For one, the the buffalo Nat Love complained about may well have been served in a chilli – although, not the fancy kind, namely chunks of meat and gravy, cooked in a cast iron pot, over a fire.

“That’s a dish that they could have gotten from [vaqueros],” says Miller. “And there were certainly corn breads being eaten, too – that’s Native American in influence.”

Through such dishes, we are given a window into the historical links that cowboys have to other non-white cultures, and we’re offered a glimpse at the much untold diversity of their origins.

Discrimination in towns

After eating hellishly dull, if not physically sickening, food on their trails, it’s not surprising that the opportunity to dine out at bars and restaurants would have been welcomed when cowboys finally reached civilisation.

“These guys were so happy when they pulled into a trading post or some kind of fort that had a restaurant,” says Miller.

But such happiness would sometimes be short-lived for Black cowboys. 

Historian Kenneth Porter writes, in his book on the topic, that several Black cowboys would be barred entry, or would have to purchase food from the back door of eateries, because of existing racism. 

“There are plenty of experiences of black cowboys saying that they were refused service, or, you know, having to order from a window,” Miller concurs. “Then, we have pictures of others being treated as equals.

wild west cowboys

Some saloons wouldn’t cater to Black cowboys (Credit: Alamy)

“But, given the times, I think it’s an educated guess to say they were denied service more often than not.”

It’s hard to imagine what a bitter pill to swallow this would be after weeks, if not months of sharing food, shelter and sometimes even blankets with other white cowboys. 

“The one saving grace is that in a lot of the bigger areas, there were often African-Americans that had started food businesses,” Miller adds. “So, there were Black saloons and Black restaurants.

“They weren’t numerous, so when you turned up, you just had to hope there were some Black people there, doing that.”

Food as a symbol of camaraderie

It’s certainly interesting to consider that meal times on the trail were often more inclusive than those in the so-called ‘real world’, and such a revelation offers just one example of the possible appeal of such a lifestyle, in spite of all its shortcomings. 

Of course, to say that racism didn’t exist on ranches would be a sweeping generalisation – it did, as is evidenced by Black cowboys’ treatment at saloons, and several accounts in which they talk about being handed less desirable jobs than their white peers.

But the little we know about the food eaten by Black cowboys does paint a picture of a slightly more egalitarian environment, and maybe even one in which they felt hope. 

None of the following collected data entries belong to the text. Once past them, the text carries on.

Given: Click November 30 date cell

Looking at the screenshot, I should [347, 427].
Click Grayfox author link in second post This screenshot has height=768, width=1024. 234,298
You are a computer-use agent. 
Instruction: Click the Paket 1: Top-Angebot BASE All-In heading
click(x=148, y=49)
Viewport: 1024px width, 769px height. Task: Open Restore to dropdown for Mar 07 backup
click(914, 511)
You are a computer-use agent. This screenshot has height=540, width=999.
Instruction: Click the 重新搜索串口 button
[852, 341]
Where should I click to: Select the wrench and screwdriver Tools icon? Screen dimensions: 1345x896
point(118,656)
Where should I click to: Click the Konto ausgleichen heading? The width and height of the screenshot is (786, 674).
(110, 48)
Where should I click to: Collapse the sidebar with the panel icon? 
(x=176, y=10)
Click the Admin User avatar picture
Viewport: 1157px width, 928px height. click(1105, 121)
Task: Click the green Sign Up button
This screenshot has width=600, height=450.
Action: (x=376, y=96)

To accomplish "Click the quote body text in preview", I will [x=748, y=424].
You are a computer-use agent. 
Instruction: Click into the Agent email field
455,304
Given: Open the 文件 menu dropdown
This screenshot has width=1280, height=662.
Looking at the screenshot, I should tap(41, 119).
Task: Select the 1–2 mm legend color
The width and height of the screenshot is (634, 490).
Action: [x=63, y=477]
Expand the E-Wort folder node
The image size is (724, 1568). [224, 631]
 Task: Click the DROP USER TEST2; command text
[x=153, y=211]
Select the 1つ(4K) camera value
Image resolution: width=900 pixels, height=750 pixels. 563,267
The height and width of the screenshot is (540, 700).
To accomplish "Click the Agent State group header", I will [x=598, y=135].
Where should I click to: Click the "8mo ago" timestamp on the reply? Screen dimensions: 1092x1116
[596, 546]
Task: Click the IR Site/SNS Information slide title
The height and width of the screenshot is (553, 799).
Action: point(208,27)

To share such food, some of which was undoubtedly stomach-churning, no doubt fostered a feeling of camaraderie.

denzel washington black cowboys

Denzel Washington in The Magnificent Seven (Credit: Columbia Pictures)

“For Black and white cowboys, it does seem like their lives were, in many ways, similar,” Miller concludes. “Even though they did encounter racism, generally speaking, African-Americans had more opportunity.

“Looking at the food consumed kind of deepens the legend about some of these people. It connects you to this mythical past.”